Although he writes mostly editorial content for nationally syndicated publications like The Chronicle of Higher Education and First Things, Fant admitted he does “dabble” in journalism, but as more of a raconteur. True to this self-proclaimed identity, Fant began his speech to the SEJC members and advisers by using anecdotes to illustrate how journalists affect public perceptions of events. Through word usage, Fant said, journalists can make any event anything from unforgettable to totally negligible.
The news coverage of the aftermath of a tornado that wracked Union University in February of 2008, Fant said, was “one of the most transforming events” of his life. However, the coverage of a crisis at his high school when someone set fire to the school after setting off a military-grade tear gas canister in 1979 became forgettable to many who had lived through it.
Fant also warned against reporting information hastily, a problem that has compounded as information becomes easily available through the Internet. Specifically, he referred to some faulty journalism that occurred after the shooting in Newtown, Conn., in December.
“There was just misinformation all over the place,” Fant said, “and what struck me was that our national memory of the event was also being influenced by false data. It was journalists, who were there on the scene trying to do their best with the information they were given but who were also being conflated with nonprofessional media, (who were) shaping our eventual memory of how the event took place.”
One of the key contributors to this problem of faulty facts and egregious errors lies in the surge of “news” that spreads unprofessionally through “citizen journalism” on social media sites like Facebook, Fant said. He warned the audience that this citizen journalism has a distinct “dark side.”
“Anyone with an iPad suddenly has a camcorder and access to the Internet, and they can say anything they want to say and report anything they want to report,” Fant explained. “Now the problem with that is: How do we know the accuracy of these things?
“These are not people who have journalistic standards,” Fant continued. “They aren’t looking for any of the classic things we teach in our programs. Instead, what we have are live eyewitnesses with opinions.”
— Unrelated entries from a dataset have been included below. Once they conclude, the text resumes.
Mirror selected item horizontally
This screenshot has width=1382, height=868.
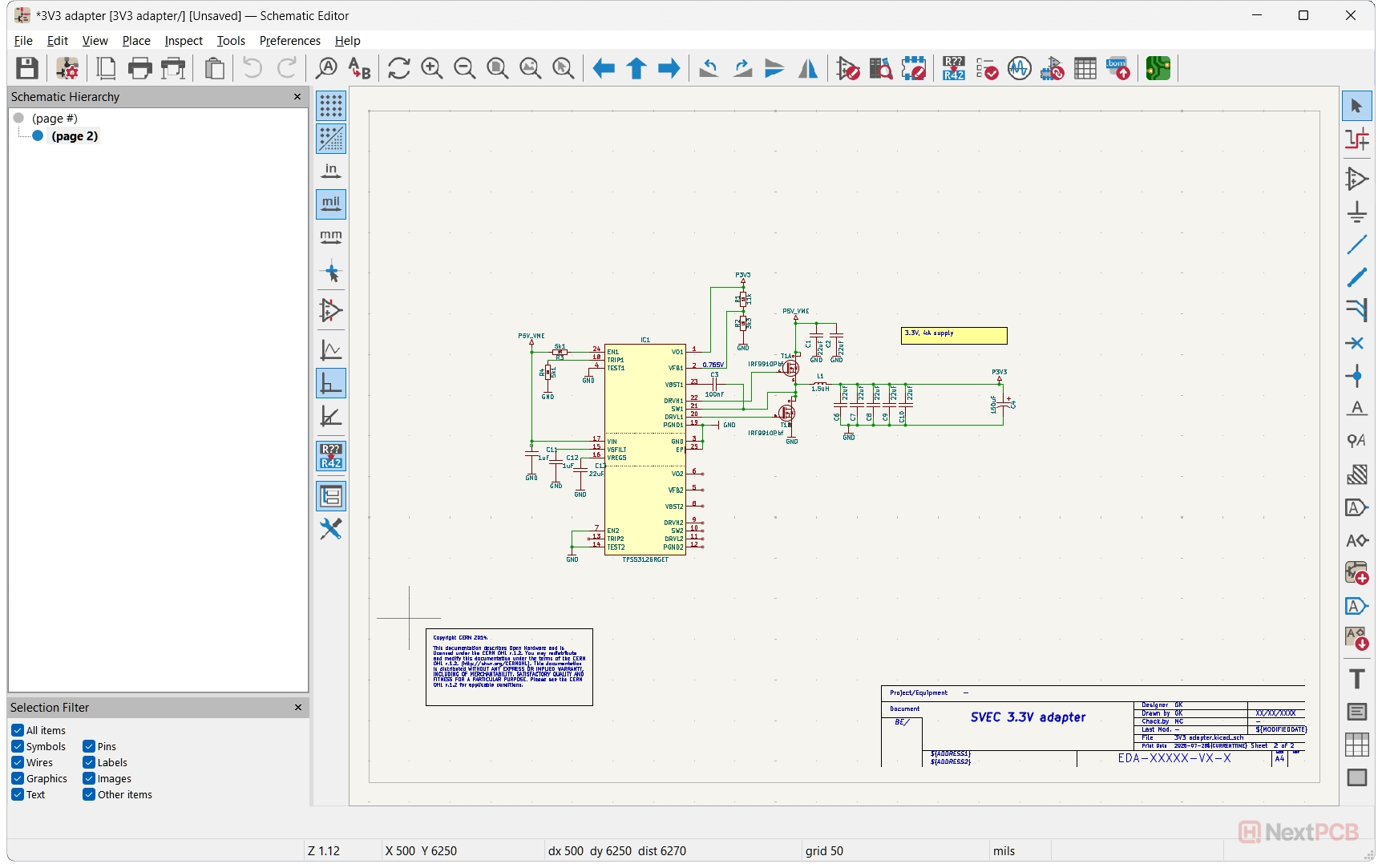(x=808, y=69)
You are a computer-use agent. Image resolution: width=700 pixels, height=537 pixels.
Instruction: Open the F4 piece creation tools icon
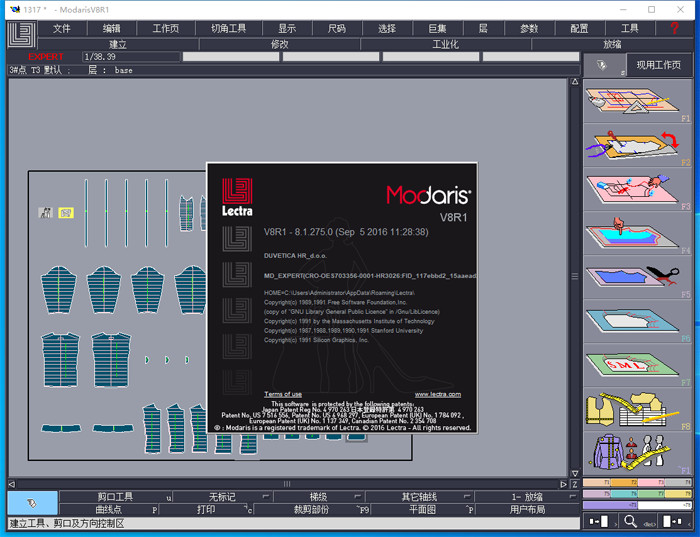(x=637, y=233)
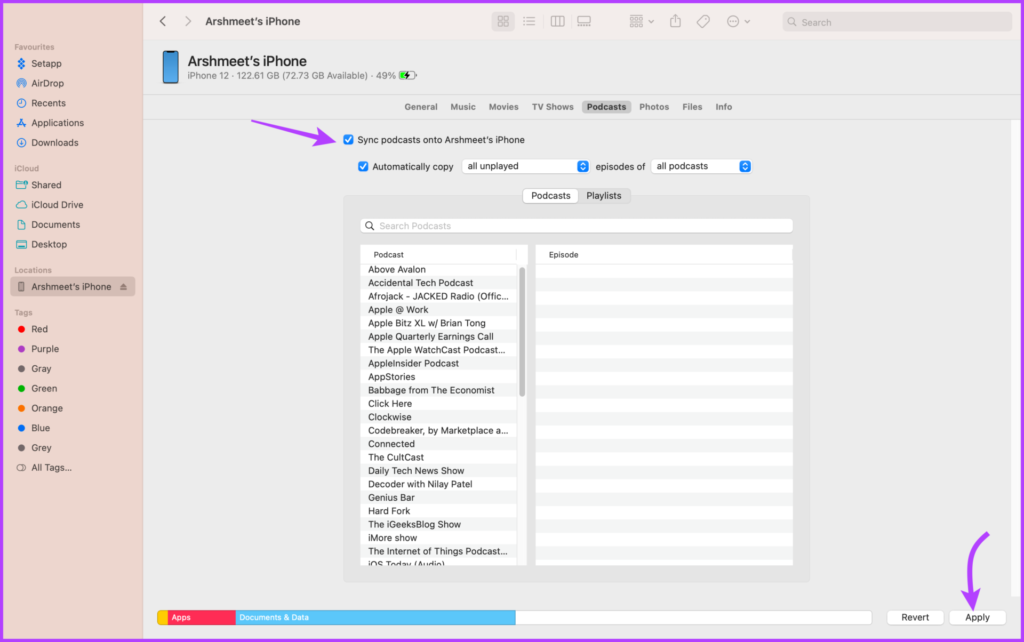Go back with the left chevron
Viewport: 1024px width, 642px height.
click(x=163, y=22)
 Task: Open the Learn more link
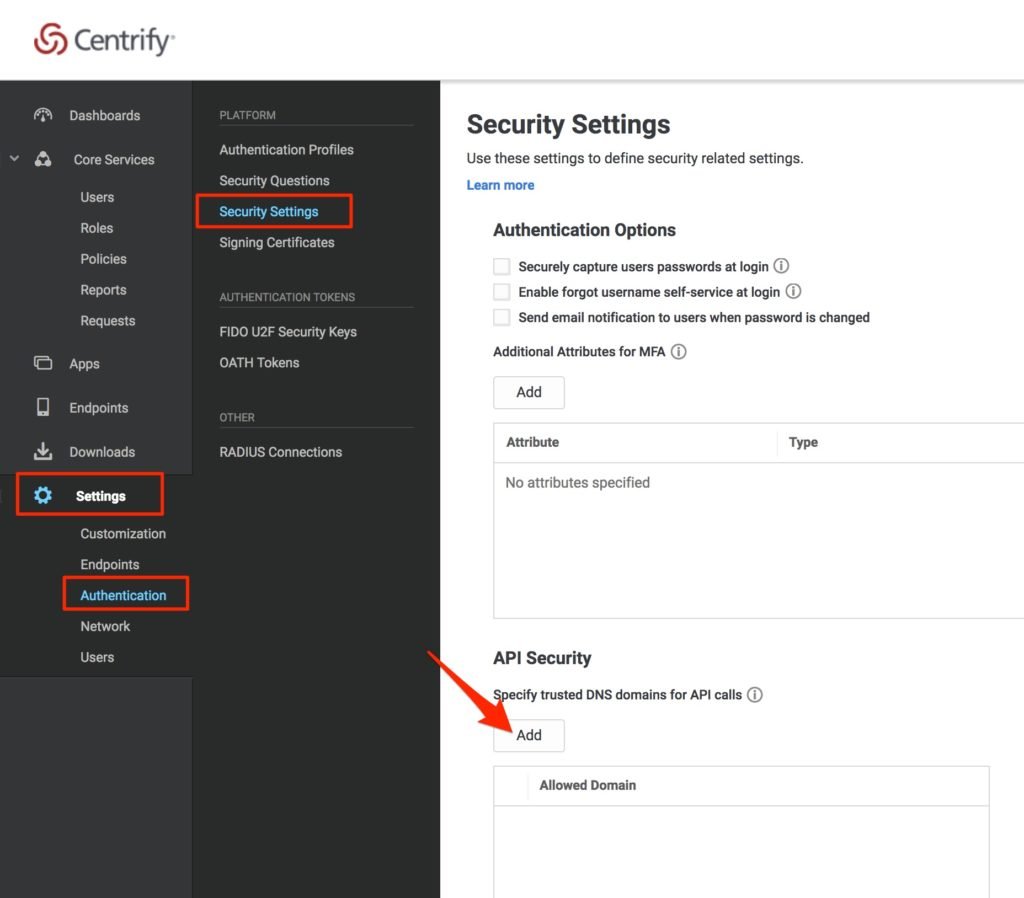pos(500,185)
To combat this, Fant stressed the importance of professionalism in journalism, because the surge of citizen journalism can adversely affect not only the memory of incidents in the annals of history but also the perceptions of the profession.
To correct what Fant described as a weakening in the profession, he encouraged those future journalists listening to fight to uphold the principles of truth and honor in reporting. Only by adhering to this code, he said, would journalism become revitalized and the power of narrative restored.
“How do we carve out a future for journalism in the era of citizen journalism and digital democracy if we do not dedicate ourselves to utter truthfulness?” Fant asked the crowd. “How do we maintain our reputations as shapers of the democratic impulse? If everyone else is being unreliable, we must be reliable, and we do this through our truthfulness.”